Argentina
Federico Giuliani, el refugiado político de la Argentina de Milei que aterrizó en Martin Etxea
Federico Giuliani se mueve con naturalidad por los rincones húmedos del País Vasco. Tiene la mirada atenta, viste una chaqueta verde con el símbolo de ATE, la Asociación Trabajadores del Estado, y es de Córdoba, Argentina. Dice que está bien, aunque extraña a su familia. Desde hace un mes lleva adelante conversatorios y entrevistas; tiene la palabra justa y precisa, son años de militancia sindical. Habla midiendo su tono de voz: por un lado, siente la amenaza; por el otro, la responsabilidad de denunciar. En agosto de este año fue detenido, golpeado, incomunicado y trasladado a una cárcel de máxima seguridad sin explicación. Hoy repite que lo urgente no es su caso, sino lo que está ocurriendo en Argentina, donde la represión es sistemática.

◆ **DATOS MOSTRADOS**
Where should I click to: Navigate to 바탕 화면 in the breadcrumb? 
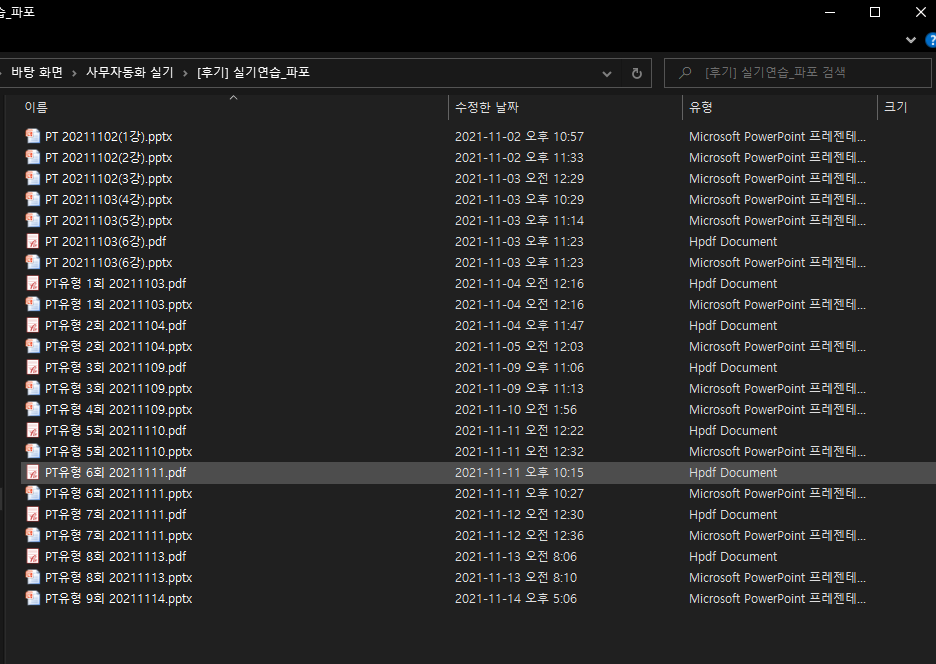tap(37, 73)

◆ **EJERCICIOS**
(a) Según el texto sobre Federico Giuliani, ¿qué símbolo lleva en la chaqueta verde?
(b) Prosigue el texto sobre Federico Giuliani a partir de su última oración.

◆ **RESPUESTAS ESPERADAS**
(a) El símbolo de ATE, la Asociación Trabajadores del Estado.

(b)
Su historia no empieza en el País Vasco, sino en Córdoba. Una tarde del pasado mes de agosto, durante una movilización contra el hambre, la policía provincial desplegó un operativo que Giuliani leyó como parte de una larga continuidad represiva: desde el “Navarrazo” —el levantamiento policial de 1974 que anticipó métodos de la dictadura— hasta las prácticas heredadas del terrorismo de Estado. Ese día salió a la calle con la CTA, la Central de Trabajadores de la Argentina, una confederación sindical que agrupa a trabajadores formales e informales y que ha sido clave en la organización barrial y comunitaria en las últimas décadas. La movilización estaba encabezada por mujeres que gestionan comedores y sostienen redes de supervivencia en los barrios populares.
“Fuimos a la municipalidad a movilizarnos pacíficamente. Las mujeres fueron al frente; ellas son la primera línea en territorios donde avanza el narco y donde hay hambre. Marchamos con la CTA, una organización que me toca conducir, y justamente uno de mis trabajos es repartir alimentos en las zonas más vulneradas de Córdoba”, cuenta.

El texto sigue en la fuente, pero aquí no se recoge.